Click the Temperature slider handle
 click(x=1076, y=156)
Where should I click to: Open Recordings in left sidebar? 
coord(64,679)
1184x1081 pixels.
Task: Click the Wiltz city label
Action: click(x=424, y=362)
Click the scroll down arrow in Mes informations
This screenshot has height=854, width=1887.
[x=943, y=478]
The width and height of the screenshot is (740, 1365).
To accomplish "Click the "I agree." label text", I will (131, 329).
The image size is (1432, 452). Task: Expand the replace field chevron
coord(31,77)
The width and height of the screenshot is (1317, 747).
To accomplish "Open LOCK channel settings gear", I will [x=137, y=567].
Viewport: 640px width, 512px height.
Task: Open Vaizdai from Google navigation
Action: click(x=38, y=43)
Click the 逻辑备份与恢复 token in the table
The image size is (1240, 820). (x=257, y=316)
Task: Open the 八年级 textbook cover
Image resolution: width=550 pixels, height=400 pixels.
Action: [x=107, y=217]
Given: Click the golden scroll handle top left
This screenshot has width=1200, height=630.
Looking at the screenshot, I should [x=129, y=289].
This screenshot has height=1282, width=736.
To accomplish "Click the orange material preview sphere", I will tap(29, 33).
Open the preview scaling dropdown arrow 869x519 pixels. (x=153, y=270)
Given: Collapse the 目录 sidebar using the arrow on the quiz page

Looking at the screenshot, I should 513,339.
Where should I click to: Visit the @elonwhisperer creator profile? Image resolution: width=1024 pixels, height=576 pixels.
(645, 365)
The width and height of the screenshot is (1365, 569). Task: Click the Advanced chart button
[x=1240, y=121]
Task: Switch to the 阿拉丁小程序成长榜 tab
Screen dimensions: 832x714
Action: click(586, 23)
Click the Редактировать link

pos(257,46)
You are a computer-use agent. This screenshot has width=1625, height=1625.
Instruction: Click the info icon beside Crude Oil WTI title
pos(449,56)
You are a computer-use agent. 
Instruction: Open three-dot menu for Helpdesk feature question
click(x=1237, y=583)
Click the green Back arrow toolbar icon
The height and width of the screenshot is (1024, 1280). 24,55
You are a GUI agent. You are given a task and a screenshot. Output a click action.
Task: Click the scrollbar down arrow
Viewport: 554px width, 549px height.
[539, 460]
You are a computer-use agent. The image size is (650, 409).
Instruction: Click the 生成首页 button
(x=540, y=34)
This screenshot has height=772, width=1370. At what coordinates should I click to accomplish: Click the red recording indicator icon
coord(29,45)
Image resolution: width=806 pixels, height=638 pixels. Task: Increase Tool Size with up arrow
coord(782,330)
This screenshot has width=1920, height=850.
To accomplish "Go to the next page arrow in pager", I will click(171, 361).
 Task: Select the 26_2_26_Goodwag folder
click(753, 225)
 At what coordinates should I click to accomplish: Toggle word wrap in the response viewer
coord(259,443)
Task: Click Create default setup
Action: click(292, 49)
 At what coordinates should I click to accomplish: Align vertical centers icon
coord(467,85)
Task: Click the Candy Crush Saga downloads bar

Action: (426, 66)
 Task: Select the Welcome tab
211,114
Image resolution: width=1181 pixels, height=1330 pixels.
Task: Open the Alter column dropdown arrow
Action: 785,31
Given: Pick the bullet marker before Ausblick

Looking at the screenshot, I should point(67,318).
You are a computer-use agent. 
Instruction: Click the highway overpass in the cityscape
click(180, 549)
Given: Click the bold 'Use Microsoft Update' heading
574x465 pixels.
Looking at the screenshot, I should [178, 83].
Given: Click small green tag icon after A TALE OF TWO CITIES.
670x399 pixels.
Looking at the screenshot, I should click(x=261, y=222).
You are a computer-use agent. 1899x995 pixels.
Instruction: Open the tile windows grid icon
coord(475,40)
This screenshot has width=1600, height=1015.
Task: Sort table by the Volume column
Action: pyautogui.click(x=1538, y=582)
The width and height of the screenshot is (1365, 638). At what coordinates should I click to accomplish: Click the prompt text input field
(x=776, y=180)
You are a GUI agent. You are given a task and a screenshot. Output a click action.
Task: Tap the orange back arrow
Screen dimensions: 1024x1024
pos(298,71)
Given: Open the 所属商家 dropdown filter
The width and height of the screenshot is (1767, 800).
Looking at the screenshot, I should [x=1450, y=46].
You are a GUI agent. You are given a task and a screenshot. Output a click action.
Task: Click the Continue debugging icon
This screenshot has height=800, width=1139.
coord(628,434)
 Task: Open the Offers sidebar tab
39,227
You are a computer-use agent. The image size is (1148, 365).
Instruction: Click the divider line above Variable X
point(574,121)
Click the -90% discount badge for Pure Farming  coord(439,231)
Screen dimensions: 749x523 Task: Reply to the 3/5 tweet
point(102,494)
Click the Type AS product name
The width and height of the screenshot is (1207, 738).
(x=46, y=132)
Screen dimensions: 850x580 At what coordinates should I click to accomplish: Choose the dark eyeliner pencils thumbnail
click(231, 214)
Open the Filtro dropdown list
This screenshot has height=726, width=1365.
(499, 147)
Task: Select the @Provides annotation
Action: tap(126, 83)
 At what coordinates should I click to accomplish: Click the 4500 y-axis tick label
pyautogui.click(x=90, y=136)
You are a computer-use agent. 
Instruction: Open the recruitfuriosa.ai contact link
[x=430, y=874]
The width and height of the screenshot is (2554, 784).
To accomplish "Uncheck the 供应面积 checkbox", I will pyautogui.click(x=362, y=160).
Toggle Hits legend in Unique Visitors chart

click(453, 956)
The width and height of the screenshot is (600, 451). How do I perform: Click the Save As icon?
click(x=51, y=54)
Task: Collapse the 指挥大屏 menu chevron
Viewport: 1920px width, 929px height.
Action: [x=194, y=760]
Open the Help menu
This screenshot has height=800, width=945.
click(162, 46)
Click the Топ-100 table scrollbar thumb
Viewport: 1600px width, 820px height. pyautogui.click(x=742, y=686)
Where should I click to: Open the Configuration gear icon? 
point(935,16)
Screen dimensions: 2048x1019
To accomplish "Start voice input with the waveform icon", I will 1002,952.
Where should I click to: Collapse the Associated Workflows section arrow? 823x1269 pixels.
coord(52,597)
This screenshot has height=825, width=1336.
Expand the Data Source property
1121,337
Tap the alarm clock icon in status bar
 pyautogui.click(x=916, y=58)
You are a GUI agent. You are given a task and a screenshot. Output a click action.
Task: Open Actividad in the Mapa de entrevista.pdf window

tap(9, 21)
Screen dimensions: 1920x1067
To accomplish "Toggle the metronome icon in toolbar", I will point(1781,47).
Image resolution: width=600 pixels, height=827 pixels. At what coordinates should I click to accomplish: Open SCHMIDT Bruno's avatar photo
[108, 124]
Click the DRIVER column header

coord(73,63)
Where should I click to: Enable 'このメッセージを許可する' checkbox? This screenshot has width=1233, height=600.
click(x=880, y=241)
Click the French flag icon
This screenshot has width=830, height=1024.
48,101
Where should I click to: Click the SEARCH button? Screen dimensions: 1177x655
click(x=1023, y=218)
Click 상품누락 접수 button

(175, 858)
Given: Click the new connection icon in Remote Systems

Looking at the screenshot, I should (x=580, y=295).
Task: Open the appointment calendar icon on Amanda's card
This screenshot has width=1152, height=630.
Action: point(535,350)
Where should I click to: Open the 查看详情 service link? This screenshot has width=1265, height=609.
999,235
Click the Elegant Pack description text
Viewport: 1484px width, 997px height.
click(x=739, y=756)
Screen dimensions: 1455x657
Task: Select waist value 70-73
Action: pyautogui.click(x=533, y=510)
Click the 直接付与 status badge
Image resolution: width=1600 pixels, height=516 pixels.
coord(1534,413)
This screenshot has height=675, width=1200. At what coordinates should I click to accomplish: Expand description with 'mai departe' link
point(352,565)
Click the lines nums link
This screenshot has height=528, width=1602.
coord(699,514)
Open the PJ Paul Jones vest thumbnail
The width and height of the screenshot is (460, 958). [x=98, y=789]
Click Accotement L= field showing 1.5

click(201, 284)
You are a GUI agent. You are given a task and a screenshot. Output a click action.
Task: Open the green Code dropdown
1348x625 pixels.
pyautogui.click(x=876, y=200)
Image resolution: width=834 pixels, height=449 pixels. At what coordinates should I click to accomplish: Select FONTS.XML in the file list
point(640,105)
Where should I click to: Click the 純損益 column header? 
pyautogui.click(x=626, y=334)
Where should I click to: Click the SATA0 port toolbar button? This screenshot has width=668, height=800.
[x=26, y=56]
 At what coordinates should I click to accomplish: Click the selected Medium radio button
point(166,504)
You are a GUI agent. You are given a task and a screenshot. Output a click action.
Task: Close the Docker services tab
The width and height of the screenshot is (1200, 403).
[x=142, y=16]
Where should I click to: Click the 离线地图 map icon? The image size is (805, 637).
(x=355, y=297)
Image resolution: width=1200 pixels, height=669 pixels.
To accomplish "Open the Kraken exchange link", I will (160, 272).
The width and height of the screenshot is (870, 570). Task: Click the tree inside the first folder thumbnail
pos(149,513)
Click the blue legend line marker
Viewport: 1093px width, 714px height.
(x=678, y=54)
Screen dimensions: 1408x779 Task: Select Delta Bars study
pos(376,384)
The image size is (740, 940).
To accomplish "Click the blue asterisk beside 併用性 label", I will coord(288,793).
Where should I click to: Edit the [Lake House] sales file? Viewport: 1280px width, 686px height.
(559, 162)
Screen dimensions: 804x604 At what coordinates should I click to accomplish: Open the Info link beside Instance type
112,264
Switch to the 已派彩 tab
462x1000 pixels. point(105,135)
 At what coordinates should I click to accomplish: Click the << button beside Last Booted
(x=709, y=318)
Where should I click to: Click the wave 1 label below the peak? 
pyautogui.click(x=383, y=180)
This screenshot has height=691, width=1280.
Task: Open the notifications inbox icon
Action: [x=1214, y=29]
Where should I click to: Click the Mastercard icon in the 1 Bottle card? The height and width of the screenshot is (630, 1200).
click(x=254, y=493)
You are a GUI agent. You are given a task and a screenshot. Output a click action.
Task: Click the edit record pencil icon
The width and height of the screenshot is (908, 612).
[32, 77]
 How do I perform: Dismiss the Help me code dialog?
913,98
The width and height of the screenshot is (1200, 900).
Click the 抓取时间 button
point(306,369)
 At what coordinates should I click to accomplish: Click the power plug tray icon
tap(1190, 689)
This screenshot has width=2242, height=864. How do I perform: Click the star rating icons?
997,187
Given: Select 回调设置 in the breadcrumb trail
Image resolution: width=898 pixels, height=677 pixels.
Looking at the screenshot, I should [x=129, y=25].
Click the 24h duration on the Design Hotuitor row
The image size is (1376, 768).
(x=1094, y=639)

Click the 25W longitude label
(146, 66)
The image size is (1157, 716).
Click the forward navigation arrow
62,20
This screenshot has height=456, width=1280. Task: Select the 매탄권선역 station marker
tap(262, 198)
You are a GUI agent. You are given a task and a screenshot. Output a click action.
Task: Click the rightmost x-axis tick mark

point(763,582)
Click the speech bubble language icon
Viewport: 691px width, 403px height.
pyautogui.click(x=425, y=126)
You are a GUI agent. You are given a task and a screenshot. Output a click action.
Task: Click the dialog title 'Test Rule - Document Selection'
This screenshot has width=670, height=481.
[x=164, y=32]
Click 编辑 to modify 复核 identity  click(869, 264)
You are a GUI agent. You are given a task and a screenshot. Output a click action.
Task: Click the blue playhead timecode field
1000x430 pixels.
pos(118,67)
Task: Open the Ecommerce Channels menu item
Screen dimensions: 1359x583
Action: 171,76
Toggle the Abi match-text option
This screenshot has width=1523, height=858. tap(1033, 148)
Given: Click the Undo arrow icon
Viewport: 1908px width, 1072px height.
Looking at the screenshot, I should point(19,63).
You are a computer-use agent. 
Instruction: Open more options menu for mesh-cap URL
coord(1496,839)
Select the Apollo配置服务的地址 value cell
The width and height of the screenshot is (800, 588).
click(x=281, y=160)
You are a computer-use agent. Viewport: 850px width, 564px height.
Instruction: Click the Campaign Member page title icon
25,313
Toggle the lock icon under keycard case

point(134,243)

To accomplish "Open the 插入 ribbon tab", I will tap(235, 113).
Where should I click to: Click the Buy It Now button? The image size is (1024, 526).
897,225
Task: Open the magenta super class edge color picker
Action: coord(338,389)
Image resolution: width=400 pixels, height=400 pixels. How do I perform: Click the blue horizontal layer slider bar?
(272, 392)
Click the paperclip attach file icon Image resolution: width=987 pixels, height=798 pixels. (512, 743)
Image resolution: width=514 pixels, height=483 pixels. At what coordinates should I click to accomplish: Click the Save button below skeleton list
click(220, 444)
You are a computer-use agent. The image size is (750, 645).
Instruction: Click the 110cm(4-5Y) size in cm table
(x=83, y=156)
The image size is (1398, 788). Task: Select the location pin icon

**What to work on:**
Each line above that contains the word "orange" should be returned.

**Exercise answer:**
To accomplish "Click the orange material preview sphere", I will tap(29, 33).
Task: Tap the orange back arrow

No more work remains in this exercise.